Selected passage |

>>>>

When I set out to write my first novel, all I had was an idea and the belief I could write the story. Whether I could write a good story, well, that remained (remains?) to be seen. Nonetheless, I took up the challenge. As I thought through my story idea, I realized it was too big to tell in a single book. At least that’s what I believed. Who knows if it’s true. Maybe a better writer could have done it.
But this left me with a challenge. I knew how the story ended, but that was Book Three. I wasn’t about to write an incomplete book, so I needed to develop a complete story for book one. I tried to plot and outline, but that was elusive. How was I supposed to know what my characters would face until I wrote the scenes? I couldn’t conceptualize the story for the life of me–it had to flow out of me.
I have no doubt all you plotters are horrified by this, while all the pantsers are nodding in agreement.

<<<<

Short exercise |
Please repeat, word for word, the part of the passage on writing a first novel that opens with the words containing "But this left" and closes with "flow out of me.". The rows have nothing to do with this.

Records provided |
>>>>

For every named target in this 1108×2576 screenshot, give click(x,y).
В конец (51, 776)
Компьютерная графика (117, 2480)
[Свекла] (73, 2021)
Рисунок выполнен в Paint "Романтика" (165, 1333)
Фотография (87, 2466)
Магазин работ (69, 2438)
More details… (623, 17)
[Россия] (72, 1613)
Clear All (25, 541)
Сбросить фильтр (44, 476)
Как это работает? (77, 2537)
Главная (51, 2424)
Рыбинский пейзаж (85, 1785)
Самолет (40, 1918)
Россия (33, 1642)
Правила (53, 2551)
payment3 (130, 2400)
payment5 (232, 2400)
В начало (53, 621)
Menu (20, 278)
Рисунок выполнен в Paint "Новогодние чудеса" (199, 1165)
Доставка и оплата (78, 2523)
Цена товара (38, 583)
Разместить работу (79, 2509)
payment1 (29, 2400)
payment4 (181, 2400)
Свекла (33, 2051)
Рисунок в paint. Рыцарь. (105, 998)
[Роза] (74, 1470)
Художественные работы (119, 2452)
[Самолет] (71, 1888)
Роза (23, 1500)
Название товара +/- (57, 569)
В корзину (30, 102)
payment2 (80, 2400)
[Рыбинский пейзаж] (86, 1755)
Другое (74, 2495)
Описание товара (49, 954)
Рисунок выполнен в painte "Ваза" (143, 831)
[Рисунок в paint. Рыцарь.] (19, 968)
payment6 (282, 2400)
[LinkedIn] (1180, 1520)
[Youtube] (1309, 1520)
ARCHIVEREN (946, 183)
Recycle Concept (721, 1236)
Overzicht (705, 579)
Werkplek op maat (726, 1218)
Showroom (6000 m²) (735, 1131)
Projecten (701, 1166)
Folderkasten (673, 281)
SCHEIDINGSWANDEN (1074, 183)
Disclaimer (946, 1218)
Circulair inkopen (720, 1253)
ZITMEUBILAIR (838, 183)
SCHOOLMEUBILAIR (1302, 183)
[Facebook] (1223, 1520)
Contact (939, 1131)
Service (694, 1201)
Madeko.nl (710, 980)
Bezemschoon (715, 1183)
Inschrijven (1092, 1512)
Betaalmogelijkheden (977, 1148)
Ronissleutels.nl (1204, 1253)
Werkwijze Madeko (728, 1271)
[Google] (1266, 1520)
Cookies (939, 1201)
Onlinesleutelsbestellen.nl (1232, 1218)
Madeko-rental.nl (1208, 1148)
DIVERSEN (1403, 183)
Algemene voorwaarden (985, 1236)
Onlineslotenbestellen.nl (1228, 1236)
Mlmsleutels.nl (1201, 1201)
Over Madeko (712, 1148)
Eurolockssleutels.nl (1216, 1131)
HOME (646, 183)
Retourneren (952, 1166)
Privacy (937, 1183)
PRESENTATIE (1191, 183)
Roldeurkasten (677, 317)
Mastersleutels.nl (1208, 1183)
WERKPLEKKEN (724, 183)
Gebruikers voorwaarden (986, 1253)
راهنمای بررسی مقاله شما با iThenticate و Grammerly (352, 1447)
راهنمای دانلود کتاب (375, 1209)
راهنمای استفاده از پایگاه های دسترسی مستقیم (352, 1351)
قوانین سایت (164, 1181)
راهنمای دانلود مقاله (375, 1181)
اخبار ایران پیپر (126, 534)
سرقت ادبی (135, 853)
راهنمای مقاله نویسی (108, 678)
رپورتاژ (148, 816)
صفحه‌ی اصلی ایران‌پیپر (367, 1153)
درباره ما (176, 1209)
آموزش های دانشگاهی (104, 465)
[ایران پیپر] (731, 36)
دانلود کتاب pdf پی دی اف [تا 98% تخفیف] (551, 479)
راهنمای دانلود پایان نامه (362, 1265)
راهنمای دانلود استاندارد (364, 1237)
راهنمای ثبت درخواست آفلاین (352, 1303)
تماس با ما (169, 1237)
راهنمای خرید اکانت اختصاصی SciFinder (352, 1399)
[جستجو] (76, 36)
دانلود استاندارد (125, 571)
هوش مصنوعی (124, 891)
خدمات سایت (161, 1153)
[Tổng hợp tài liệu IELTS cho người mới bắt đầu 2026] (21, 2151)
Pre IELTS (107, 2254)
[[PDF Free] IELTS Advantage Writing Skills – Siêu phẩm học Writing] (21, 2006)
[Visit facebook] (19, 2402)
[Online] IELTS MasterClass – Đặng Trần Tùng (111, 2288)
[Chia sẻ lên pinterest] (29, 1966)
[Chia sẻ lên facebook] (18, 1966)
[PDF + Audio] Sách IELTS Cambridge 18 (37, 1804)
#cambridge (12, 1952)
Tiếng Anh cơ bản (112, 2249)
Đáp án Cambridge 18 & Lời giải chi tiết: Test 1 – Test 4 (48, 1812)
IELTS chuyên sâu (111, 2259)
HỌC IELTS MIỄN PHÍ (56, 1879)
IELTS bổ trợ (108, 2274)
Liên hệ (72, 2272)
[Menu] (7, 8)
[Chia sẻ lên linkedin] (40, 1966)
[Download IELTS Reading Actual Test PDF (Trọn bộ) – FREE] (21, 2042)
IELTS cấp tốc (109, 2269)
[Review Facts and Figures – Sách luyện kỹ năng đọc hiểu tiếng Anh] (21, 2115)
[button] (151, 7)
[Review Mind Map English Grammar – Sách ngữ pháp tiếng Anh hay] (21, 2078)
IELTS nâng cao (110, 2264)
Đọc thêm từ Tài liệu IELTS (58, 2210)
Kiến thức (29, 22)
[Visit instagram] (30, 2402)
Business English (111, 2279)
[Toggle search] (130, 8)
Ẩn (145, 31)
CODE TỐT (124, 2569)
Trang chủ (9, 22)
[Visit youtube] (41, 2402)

<<<<

Complete response |
But this left me with a challenge. I knew how the story ended, but that was Book Three. I wasn’t about to write an incomplete book, so I needed to develop a complete story for book one. I tried to plot and outline, but that was elusive. How was I supposed to know what my characters would face until I wrote the scenes? I couldn’t conceptualize the story for the life of me–it had to flow out of me.